Saturday, February 8, team penners gathered for their scheduled event, most planning to compete against or with their friend and owner of the arena, which he named after his children and grandchildren. Dale had taken the first letter of each and created K.D. Danch Arena, where not only team penners came, but the Barbara Worth Brigadettes put on their annual gymkhana.

Horsemen and friends gathered around the arena as Dale’s teammate Duane Dockstader led his bay solemnly through simple maneuvers as Brett Leavitt, another competitor, honored him.

Leavitt spoke about Dale being an entrepreneur, how he had opened a gas station on Main in Brawley, then bought a truck and started Griggs Trucking.

“The neat thing about the company Dale built, was it included his whole family — his dad, his beautiful wife of almost 48 years, Carol, his children Kim and David, they all worked in the office together and knowing how much Dale loved his family I know he knew he was a very blessed man,” Leavitt said over the loudspeaker.

Dale’s riding started early in the 1990s when he joined his son in team penning.
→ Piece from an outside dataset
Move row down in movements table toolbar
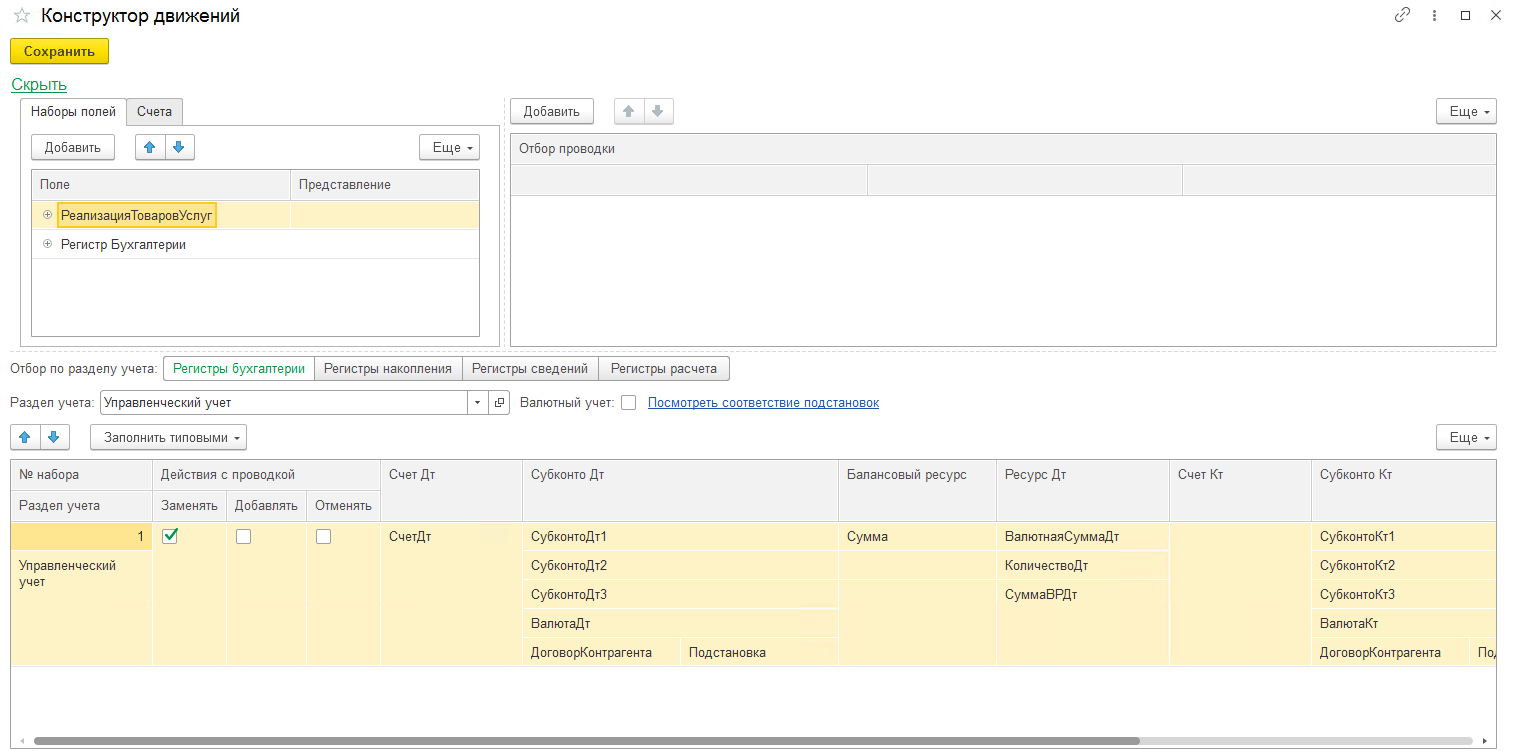 [54, 437]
Eventually, Dave pulled out as Dale dove deep into the sport. In 2007 he built the arena.

Kristy Cussman, a Brigadette who helped Dale organize the gymkhanas, remembered Dale’s desire for his own arena.
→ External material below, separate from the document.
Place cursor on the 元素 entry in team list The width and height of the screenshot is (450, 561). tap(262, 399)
“He met with Keith and me to pick our brains on how to get it together. This arena has a lot of meaning to me as my son, Kyle, did the welding,” Cussman said after the ceremony. Kyle passed away later in a desert accident.

It was soon after his arena was built that he invited young and inexperienced riders out for team penning practices. He hired young riders to wash and exercise his horses, and he hosted gymkhanas for families to ride and play together, according to Leavitt. Dale even sponsored the award ribbons.

Although Dale did not compete for awards or placing, he ran in every game, the only way Dale knew how, full force, no holds barred, and enjoying every minute.

Many commented that Dale was always aware of who didn’t have partners in the two-man riding games and invited them to be on his team.

Leavitt said that to avoid a conflict of interest, since he owned the arena and sat on the board for the Imperial Valley Team Penning Association, he resigned. But because of his generous and trusting nature, he let the board members continue to use his office next to Holly Sugar, giving them the key and security code.

“Dale’s grandkids, Nathan and Cody, also helped Dale at the gymkhanas,which I know was the best part of the day for him,” Leavitt said to the crowd. “I’d also like to thank Nathan for starting to help us this year at our pennings. It made your grandpa both excited and proud to have you here. Dale was one of the hardest working people I will ever know. And while his successful company and beautiful family are his legacy, this arena, this place where we’re all standing, this is how we will all remember him,” Leavitt said. “Going 100 mph across the arena shutting the cows down, making amazing cuts in the penning and sorting arena. Dale may have been 71, but he did not act or ride like a 71-year-old.”